# Linear regression with scikit-learn

Linear regression is one of the fundamental statistical and machine learning techniques. In this exercise, we'll use the library scikit-learn to perform linear regression to predict molecular solubilities using the dataset `delaney-processed.csv`. Unfortunately, the dataset doesn't contain all of the molecular descriptors as described in the original paper (available here: https://doi.org/10.1021/ci034243x). Nonetheless, we'll use the available descriptors as independent variables (or *features*) in the linear fit.

Overall, we have two main objectives in this exercise:

1. Use a linear regression model to predict solubilities for the dataset.
2. Compute the $R^2$ statistic for the model fit.

To begin, we'll first import the necessary libraries:

In [None]:
import matplotlib.pyplot as plt
import pandas as pd
import numpy as np
%config InlineBackend.figure_formats = ['svg']

### Loading and Transforming the Data

Next, we use pandas to read in our data file and create the necessary NumPy arrays of the features data (`X`) and measured solubilities (`Y`) that will be used to train the linear regression model.

In [None]:
df = pd.read_csv("data/delaney-processed.csv")

In [None]:
df.head()

In [None]:
# Get X (features) and Y (solubility) values as NumPy arrays in two steps:
# 1. Create X and Y
# 2. Convert X and Y to NumPy arrays
X = df.iloc[:, 2:8]
X.head()

In [None]:
Y = df["measured log solubility in mols per litre"]
Y.head()

Before we can use the Linear Regressson model, we need to convert the `X` and `Y` from the pandas DataFrame into a NumPy array.

In [None]:
X = X.to_numpy()
Y = Y.to_numpy()

### Fitting the linear model

Now that we have prepared our `X` and `Y` variables, let's see how we would do a fit using scikitlearn.

Typically when doing fitting with scikitlearn, the first thing you will do is to import the type of model you want to use. In our case, we are importing a `LinearRegression` model. This type of model performs ordinary least squares fitting. You will first import the model, then you will create a model object.

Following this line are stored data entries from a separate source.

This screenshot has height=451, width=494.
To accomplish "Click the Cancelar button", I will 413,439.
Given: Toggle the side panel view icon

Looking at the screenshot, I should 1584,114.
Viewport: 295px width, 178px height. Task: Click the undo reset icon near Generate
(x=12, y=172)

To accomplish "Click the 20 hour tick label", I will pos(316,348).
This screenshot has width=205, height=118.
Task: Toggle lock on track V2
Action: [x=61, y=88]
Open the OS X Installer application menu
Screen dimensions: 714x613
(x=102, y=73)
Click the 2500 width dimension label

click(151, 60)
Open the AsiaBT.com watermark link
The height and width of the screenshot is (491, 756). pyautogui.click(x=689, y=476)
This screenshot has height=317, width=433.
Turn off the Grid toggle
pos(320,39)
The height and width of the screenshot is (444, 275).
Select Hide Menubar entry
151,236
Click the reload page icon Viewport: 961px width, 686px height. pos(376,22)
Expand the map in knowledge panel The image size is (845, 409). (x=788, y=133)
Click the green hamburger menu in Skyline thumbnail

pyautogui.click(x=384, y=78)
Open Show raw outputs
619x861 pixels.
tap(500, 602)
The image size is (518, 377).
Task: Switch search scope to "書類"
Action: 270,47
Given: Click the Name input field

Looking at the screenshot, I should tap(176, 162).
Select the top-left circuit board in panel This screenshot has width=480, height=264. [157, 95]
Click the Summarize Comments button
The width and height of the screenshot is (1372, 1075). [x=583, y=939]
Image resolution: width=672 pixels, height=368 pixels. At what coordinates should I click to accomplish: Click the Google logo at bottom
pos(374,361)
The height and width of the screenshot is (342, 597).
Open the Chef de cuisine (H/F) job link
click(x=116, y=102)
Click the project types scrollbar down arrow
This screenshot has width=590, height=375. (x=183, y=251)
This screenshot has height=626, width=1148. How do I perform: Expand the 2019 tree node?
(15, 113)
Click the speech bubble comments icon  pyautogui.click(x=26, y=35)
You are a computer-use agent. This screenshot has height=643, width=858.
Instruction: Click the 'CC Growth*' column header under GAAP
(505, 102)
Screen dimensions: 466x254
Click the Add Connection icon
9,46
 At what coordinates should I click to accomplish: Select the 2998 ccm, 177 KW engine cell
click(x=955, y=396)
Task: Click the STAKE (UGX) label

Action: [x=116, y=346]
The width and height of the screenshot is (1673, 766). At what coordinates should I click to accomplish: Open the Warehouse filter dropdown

After creation, you will give data to the model and tell it to perform a fit. Your model can then be used to make predictions.

Now that you have imported the model, you can read more about it either on the [SciKitLearn](https://scikit-learn.org/stable/modules/generated/sklearn.linear_model.LinearRegression.html#sklearn.linear_model.LinearRegression) website, or by using the built-in Python `help` function.

Before we do the fit, we first create the model. Then, we specify settings for it such as if we want the linear model to have an intercept. It will have one by default, but if you wanted to do an ordinary least squares fit without an intercept, you would specify it when you create the model.

In [None]:
from sklearn.linear_model import LinearRegression
regression = LinearRegression().fit(X, Y)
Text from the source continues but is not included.